The primary limitation of this trial is the homogenous nature of the participants. Therefore, the generalizability of our findings to other populations of women or to men is not possible. However, this was an efficacy trial and the limited variability of the sample allowed for the examination of the effectiveness of the dose-response exercise intervention. Another possible limitation could be the sensitivity of the VO2max
testing to detect a change between groups and over time, however, there were no significant differences between test 1 and test 2 at baseline or post-test and the differences between test 1 and 2 were significantly smaller than the difference between baseline and post test (data not shown). Furthermore, the intraclass correlation was high at both time points (8
). It is also important to note that due to the ramping protocol, participants in the 8 and 12 kcal/kg per week groups spent less time, five and four months rather than six, at their maximum training volume. It is not expected that this difference would yield any meaningful differences in these findings. A strength of the DREW study is that it includes a large sample of sedentary, overweight, post-menopausal women. Additionally, the adherence to the tightly controlled and supervised exercise training was extremely high and the attrition rate in all groups was low, maintaining adequate sample sizes within each group for these analyses.

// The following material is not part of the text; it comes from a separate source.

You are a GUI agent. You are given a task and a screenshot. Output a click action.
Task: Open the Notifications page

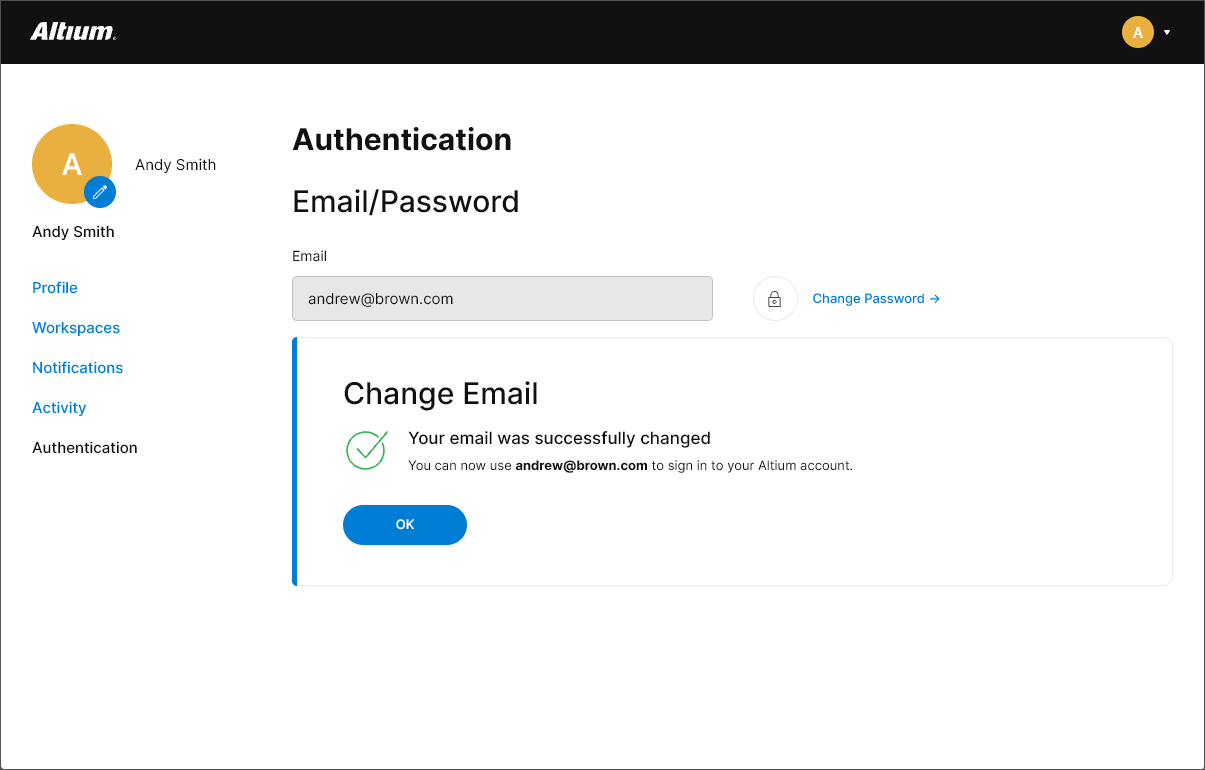[78, 368]
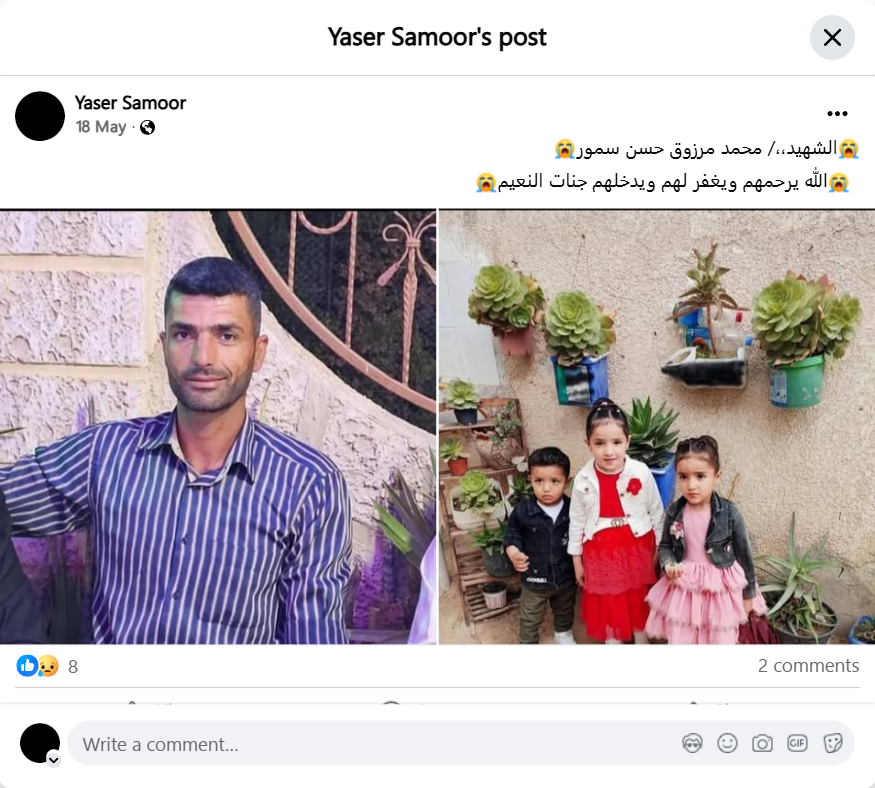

Another strength of this study was the dose-response exercise recommendation that allowed for the examination of non-response to exercise training in three different treatment groups.
In conclusion, initial levels of VO2max, volume of training, and age were significant predictors of VO2max non-response following a training program in this sample of sedentary, overweight, post-menopausal women. Those women that were younger, less fit initially or exercised more during the trial had greater odds of improving their VO2max with training. The most important finding of this study, especially pertaining to future exercise program development, is that as women increase the volume of exercise, the more likely they were to improve their VO2max. Practically speaking, older, postmenopausal women continuing or beginning an exercise regimen interested in increasing aerobic fitness should consider increasing the total volume of exercise to increase the likelihood of reaching their goals. In this relatively homogeneous sample of women, race does not appear to have an influence on which participants improve with training and which do not. Future research should explore training programs of longer durations, diverse populations and different intensities in order to better examine why some profiles of women appear to not respond to cardiorespiratory endurance training.